Aus Kunst wird Handwerk: Immer mehr Autoren werben offen damit, beliebte narrative Elemente in ihren neuen Roman eingebaut zu haben. Leser kennen die halbe Geschichte, noch bevor das Buch aufgeschlagen ist. Das können wir doch nicht wirklich wollen!
Stell dir vor, du nimmst im Laden ein Buch zur Hand und siehst auf dem Cover eine Art Inhaltsangabe. Nein, nicht in Form einer möglichst vagen und darum spannungserzeugenden Zusammenfassung, wie es beim Klappentext üblich ist, sondern als Liste von Klischees, die in der Geschichte vorkommen werden:
- „Reluctant hero”
- „Only one bed”
- „Enemies to lovers”
- „Love triangle”
- „Betrayal by an ally”
- „Mentor dies”
- „Fake death”
- „Surprise real villain”
- „Unexpected supernatural elements”
- „Hero sacrifices himself”
- „Unreliable narrator twist”
- „Prophecy fulfilled”
Moment mal, denkst du vielleicht – wollte ich das jetzt schon so genau wissen?
Was zunächst wie ein Witz wirken mag, ist tatsächlich eine Marketingstrategie, die gerade voll im Trend liegt: Autoren und Verlage benennen ungeniert die Schablonen, die beim Schreiben der von ihnen veröffentlichten Geschichten zum Einsatz kamen: sogenannte Tropes.
Die Spannung? Erheblich vermindert. Große Überraschungen?

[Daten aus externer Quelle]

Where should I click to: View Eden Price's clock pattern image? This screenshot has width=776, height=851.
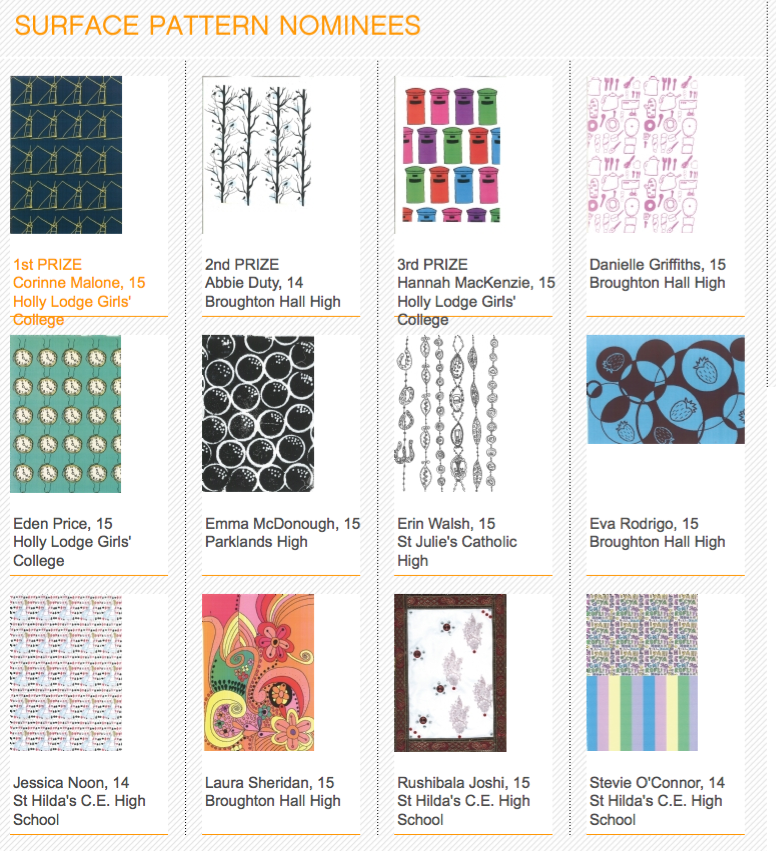[x=66, y=414]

Gibt’s keine mehr.
Diese Praxis wirft interessante Fragen auf: Ist das, was da veröffentlicht wird, noch Kunst oder nur noch Content? Einzigartige Kreativleistung oder marktgerechte Ware? Literarisches Werk oder handwerkliches Produkt?
Woher kommt der Trend überhaupt, wer ist schuld daran, was kann man dagegen tun?
Das wollen wir uns in diesem Blogartikel mal genauer ansehen.
Dazu sollten wir erst einmal definieren …
Was sind Tropes?
Tropes sind das, woraus die Liste oben besteht: Muster oder Motive, die in Geschichten immer wieder auftauchen. Es kann sich, genauer gesagt, um Themen, Figurenkonstellationen, Szenen, Plotentwicklungen oder stilistische Mittel handeln, die dem Publikum mehr oder weniger vertraut sind.
Tropes können nicht nur in der Literatur vorkommen, sondern auch in Filmen oder Games; sie sind ein bisschen wie weit verbreitete Akkordfolgen in der Musik oder bestimmte Arten von dekorativen Elementen in der Architektur.
Das Positive
Tropes sind gut, weil …
- … sie angehenden Autoren helfen, insbesondere bei Problemen, den Plot auszutüfteln, oder bei Schreibblockaden.
- … sie Autoren beim schnellen Sales Pitch helfen. Man sagt oder schreibt einfach „Enemies to Lovers“, und die Leute wissen Bescheid: Erst gibt’s Streitereien, dann entwickelt sich doch eine mehr oder weniger harmonische Beziehung.
- … Leser sich direkt auf ein bestimmtes Lesegefühl einstellen können. Über Tropes vorab informiert zu sein, die man mag, schürt die Vorfreude. Bei Tropes, die man nicht mag, werden böse Überraschung vermieden.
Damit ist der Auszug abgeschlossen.